Co-curators Miranda Lash, curator at the Speed Art Museum in Louisville, KY, and Trevor Schoonmaker, chief the Nasher Museum of Art (Durham, NC), have explored this topic on a grand scale. Their massive exhibition, Southern Accent: Seeking the American South in Contemporary Art, is a force to be reckoned with. It sweeps through two of the Nasher’s three gallery pavilions and even accommodates a full music library, acknowledging the South’s pervasive influence beyond the visual arts. Southern Accent will travel to the Speed Art Museum, where it will be on view April 29- August 20, 2017.
Visual cues and subject matter, two factors that organize the exhibition, reign in its vastness. They tie each room into a neat bow upon entrance and unfix it upon exit, creating flawless transitions from one work to the next. A grayscale video by Jeff Whetstone, for example, depicts a black snake slithering and curling atop a white background. I stand in front of it, but my periphery draws me into the room across the way.
The world shifts evermore into black and white as I approach the Kara Walker piece that has beckoned me in: black silhouettes, white background, black children, white cotton. The exploited. The exploitative. Young King Cotton strides across the frame. The images form a dialogue with Whetstone’s snake in the opposing room—and the words they do speak! The snake, a harbinger of evil, foreshadows the colonial atrocities that Walker’s piece describes. Independently, each work of art is hardly thrilling, but together they speak volumes.
Walker’s work rarely needs to stand on curatorial placement as a crutch, but her cutout in Southern Accent does. Perhaps, for a moment, she disappoints, but I only needed to take a few steps forward for her to become the star of the show. Easily. I walk into a darkened room where her video, 8 Possible Beginnings or: The Creation of African-America, a Moving Picture, brings an adult shadow show into barbarous existence. Just like a puppet show, it is mere child’s play, yet the narratives Walker describes are relentlessly racial, sexual, and violent. She unconcernedly shows the puppeteers’ adult hands, in the frame as they “play” with the silhouettes, guiding them into positions of sexual dominance and sub-ordinance. I shirk off a feeling of grossness. The drama takes me onboard the slave ships, through the cotton fields, and into the psychological hang-ups of the Antebellum South. A brilliantly conceived and artfully crafted idea, Walker’s piece becomes the long-lost supplement to my sixth-grade American History textbook. I ask myself which of the two histories is more perverted.
While Walker’s work is arguably the most powerful in the show, the exhibition doesn’t get lost in its tides. Race is only an undercurrent. What surfaces is the defining feature that makes a Southerner a Southerner: a damned determined spirit of resilience. It’s in our blood. It’s in the religious fervor I see on roadside come-to-Jesus signs, much like those of Henry Harrison Mayes. Birney Imes saw it in the juke joints of Louisiana, where African American culture thrives.
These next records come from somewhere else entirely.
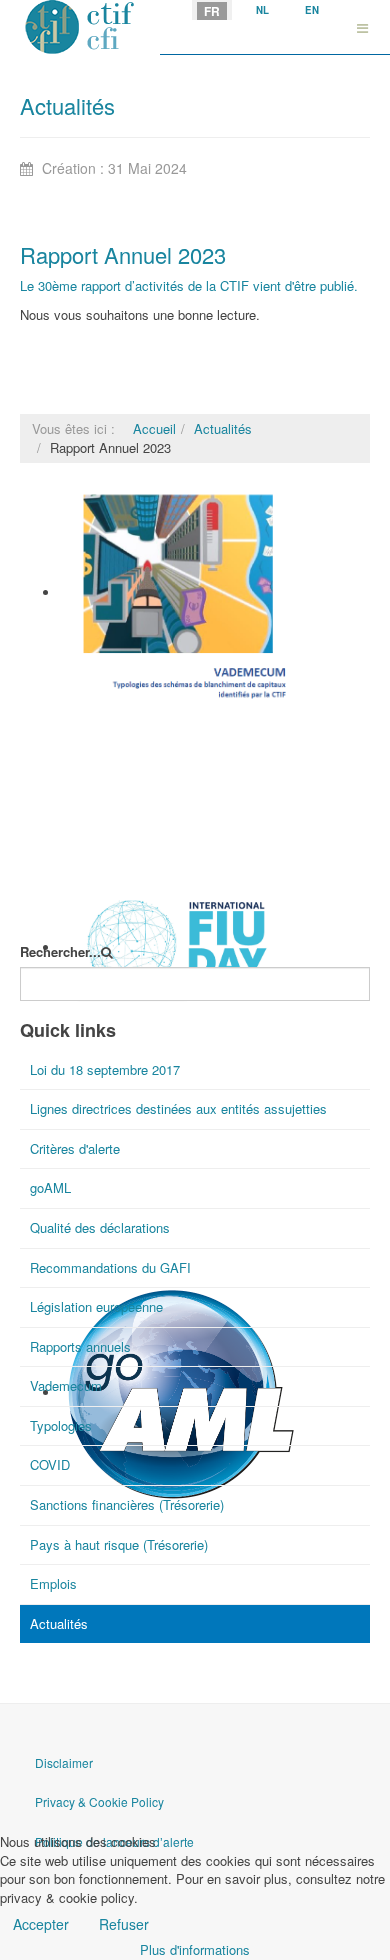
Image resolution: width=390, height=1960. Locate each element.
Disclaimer (64, 1762)
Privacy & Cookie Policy (99, 1801)
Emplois (53, 1583)
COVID (50, 1464)
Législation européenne (96, 1306)
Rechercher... (60, 952)
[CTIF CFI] (80, 27)
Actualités (223, 428)
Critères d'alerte (75, 1148)
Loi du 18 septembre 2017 (105, 1069)
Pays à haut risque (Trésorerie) (119, 1544)
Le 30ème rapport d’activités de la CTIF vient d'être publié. (189, 285)
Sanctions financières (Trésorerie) (127, 1504)
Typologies (61, 1425)
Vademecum (98, 714)
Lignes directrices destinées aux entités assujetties (178, 1108)
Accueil (154, 428)
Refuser (124, 1924)
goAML (50, 1187)
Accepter (41, 1924)
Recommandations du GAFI (110, 1267)
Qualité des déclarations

Henry Harrison Mayes, Untitled, n.d. Corrugated metal and rolled asphalt; 51.5x72 inches (130.81x182.88 cm.) Collection of Jill McCorkle and Tom Rankin. © Estate of Henry Harrison Mayes. Photo by Peter Paul Geoffrion.
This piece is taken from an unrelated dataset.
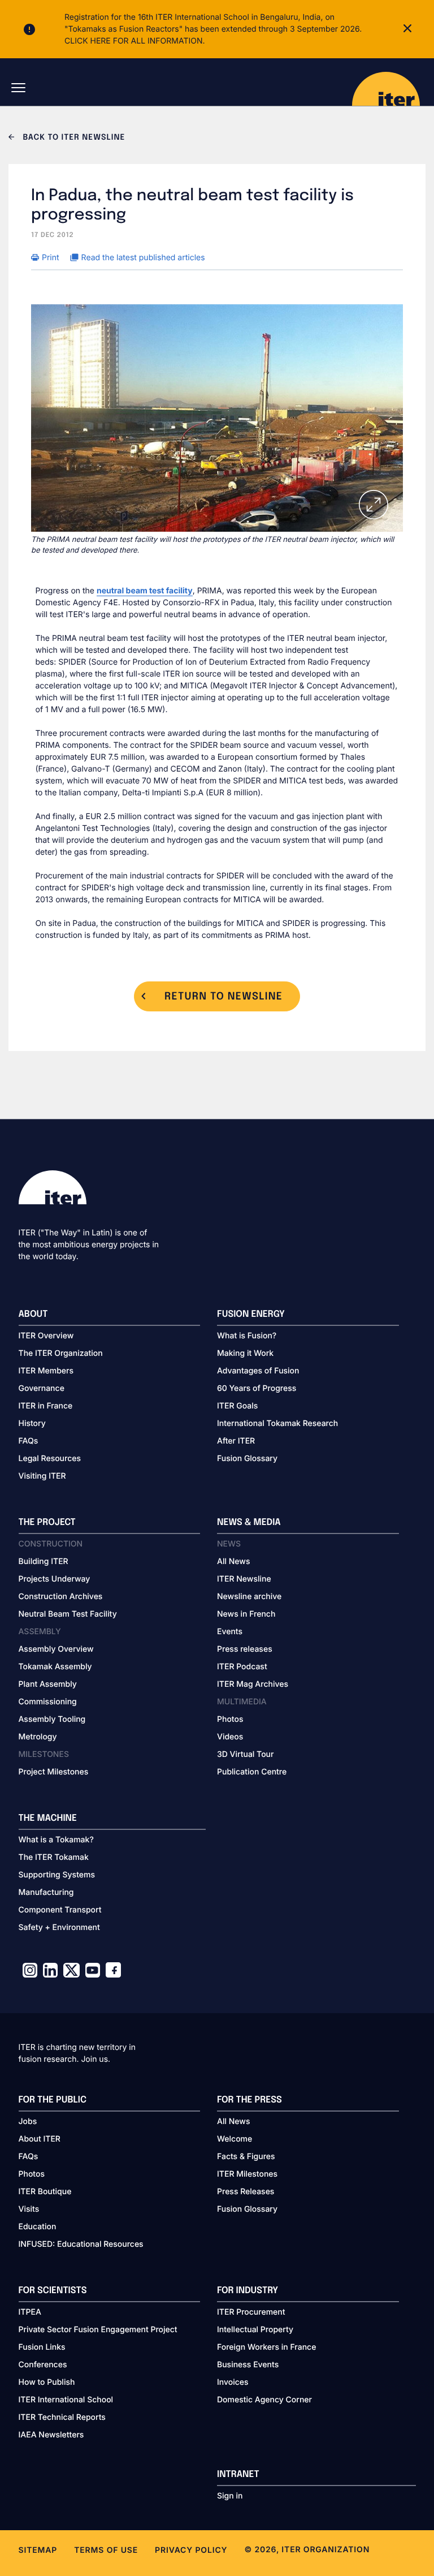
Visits (29, 2209)
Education (38, 2227)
Some would say we’ve lost a lot. Katrina took 800,000 southern homes; the Civil War took 500,000 southern lives; the region’s plantations took four million slaves and stripped them of their rights. Yet, through it all, we have maintained our resilience.
We learned it from her. Though hurricanes have rocked her branches and earthquakes have shaken her core, she has resolved to survive. Now at 500 years of age, she is a sight to behold. Her show of resilience is moving—spectacular, even—but I well know: it’s nothing more than a southern tradition.